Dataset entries

────────

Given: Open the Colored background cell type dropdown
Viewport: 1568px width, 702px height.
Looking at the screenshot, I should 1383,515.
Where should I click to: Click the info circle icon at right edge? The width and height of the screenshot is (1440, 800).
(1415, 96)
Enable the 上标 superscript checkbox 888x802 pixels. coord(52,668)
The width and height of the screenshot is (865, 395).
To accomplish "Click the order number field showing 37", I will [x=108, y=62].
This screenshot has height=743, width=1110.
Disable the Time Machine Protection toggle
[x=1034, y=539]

────────

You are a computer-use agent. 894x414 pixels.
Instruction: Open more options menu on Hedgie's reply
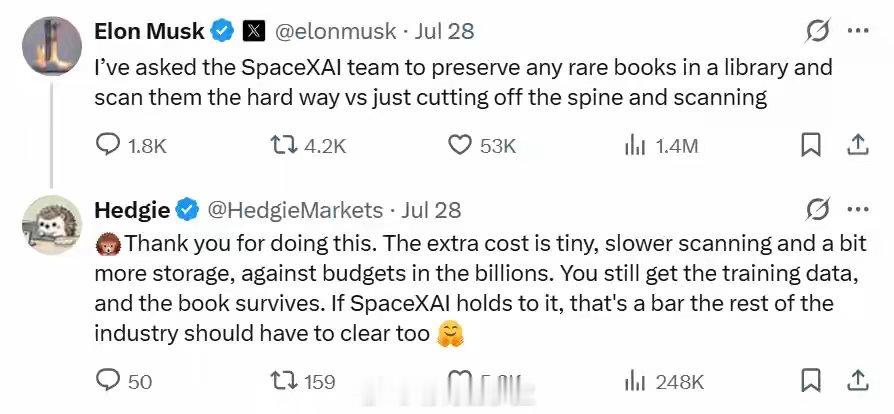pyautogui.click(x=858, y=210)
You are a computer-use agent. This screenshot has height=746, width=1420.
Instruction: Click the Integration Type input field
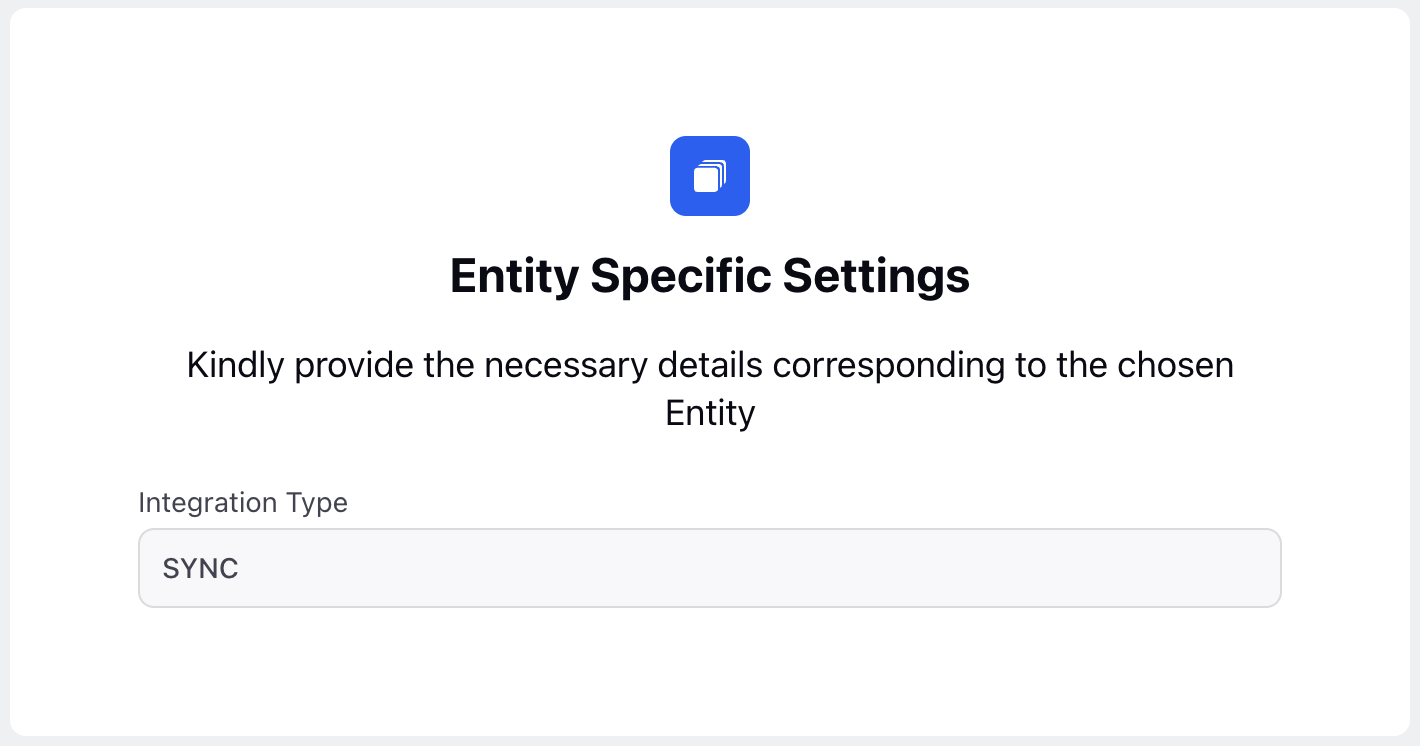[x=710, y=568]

────────

:: Assignment ::
Whenever a line above includes "This", copy it in full.

:: Written answer ::
This screenshot has height=743, width=1110.
You are a computer-use agent. This screenshot has height=746, width=1420.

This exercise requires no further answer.